ESI-ETD-Orbitrap-MS2 spectra of selected tyrosine O-glycopeptides identified in this study. ETD-MS2 spectra of O-glycopeptides from CD44 (residues 545–568; precursor m/z 871.1893, z = 5⁺) are consistent with glycosylation of Tyr-560 along with Ser-653, Thr-654, Thr-655, Thr-661, Ser-662, Thr-667 (A); NUCB1 (residues 32–53; precursor m/z 761.3487, z = 4⁺) is consistent with glycosylation of Tyr-50 along with Thr-39 and Thr-42 (B); ECM1 (residues 32–53; precursor m/z 721.3652, z = 4⁺) is consistent with glycosylation of Tyr-43 along with Ser-48 (C); and PRAP1 (residues 102–127; precursor m/z 858.6449, z = 4⁺) is consistent with glycosylation of Tyr-113 along with Ser-104 (D).

Fig. 6.

Venn diagrams showing uniqueness and overlap between data sets obtained from three SimpleCell lines studied with respect to identified O-glycoproteins (A) and O-glycosites (B).

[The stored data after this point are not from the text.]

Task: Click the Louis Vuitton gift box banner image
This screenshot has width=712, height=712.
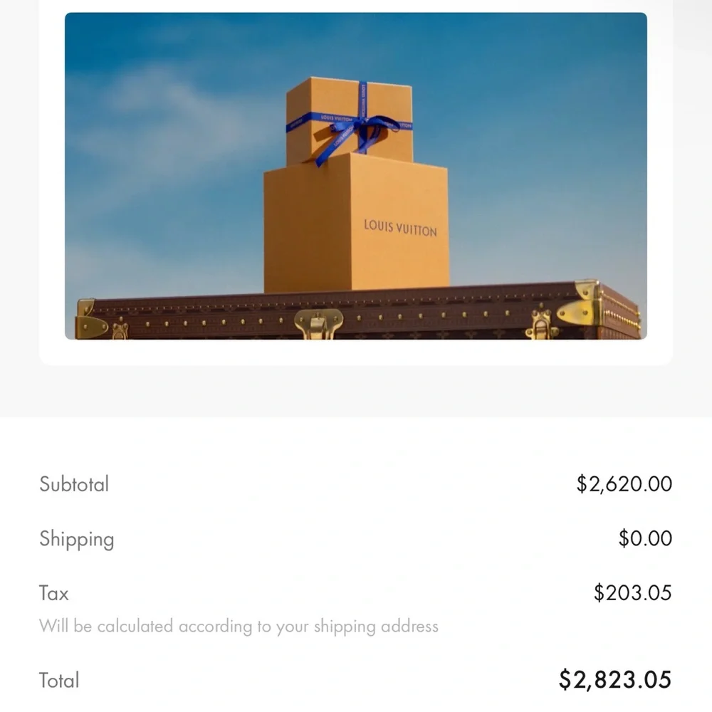Action: [x=356, y=175]
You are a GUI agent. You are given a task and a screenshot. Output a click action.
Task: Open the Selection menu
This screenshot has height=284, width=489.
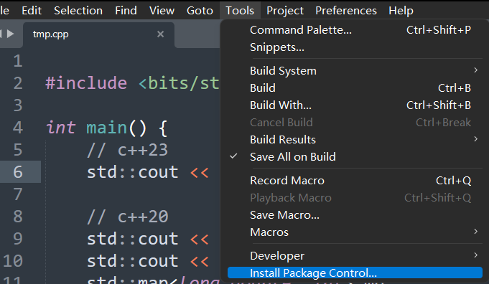click(x=78, y=11)
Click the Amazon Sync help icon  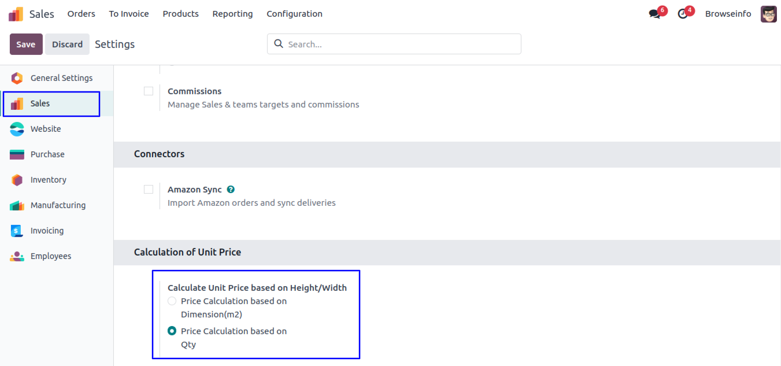tap(231, 189)
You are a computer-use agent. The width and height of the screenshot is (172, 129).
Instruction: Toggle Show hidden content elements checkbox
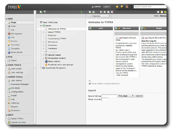(x=90, y=84)
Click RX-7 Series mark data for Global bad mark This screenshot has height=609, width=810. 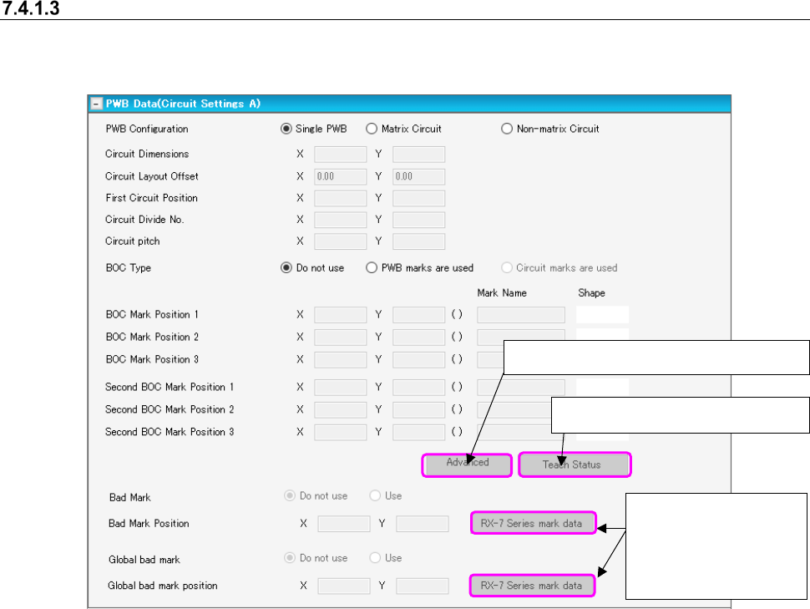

Cell line totals are presented individually versus each other (top) and as cumulative totals compared with data obtained previously by Steentoft et al. (5) (bottom).

Fig. 7.

Analysis of cumulative results to date (this paper and Steentoft et al. (5)) with respect to O-glycosite distributions. Histograms show O-glycosite distributions by number of Tn identified per number of proteins (A) and per number of glycopeptides (B).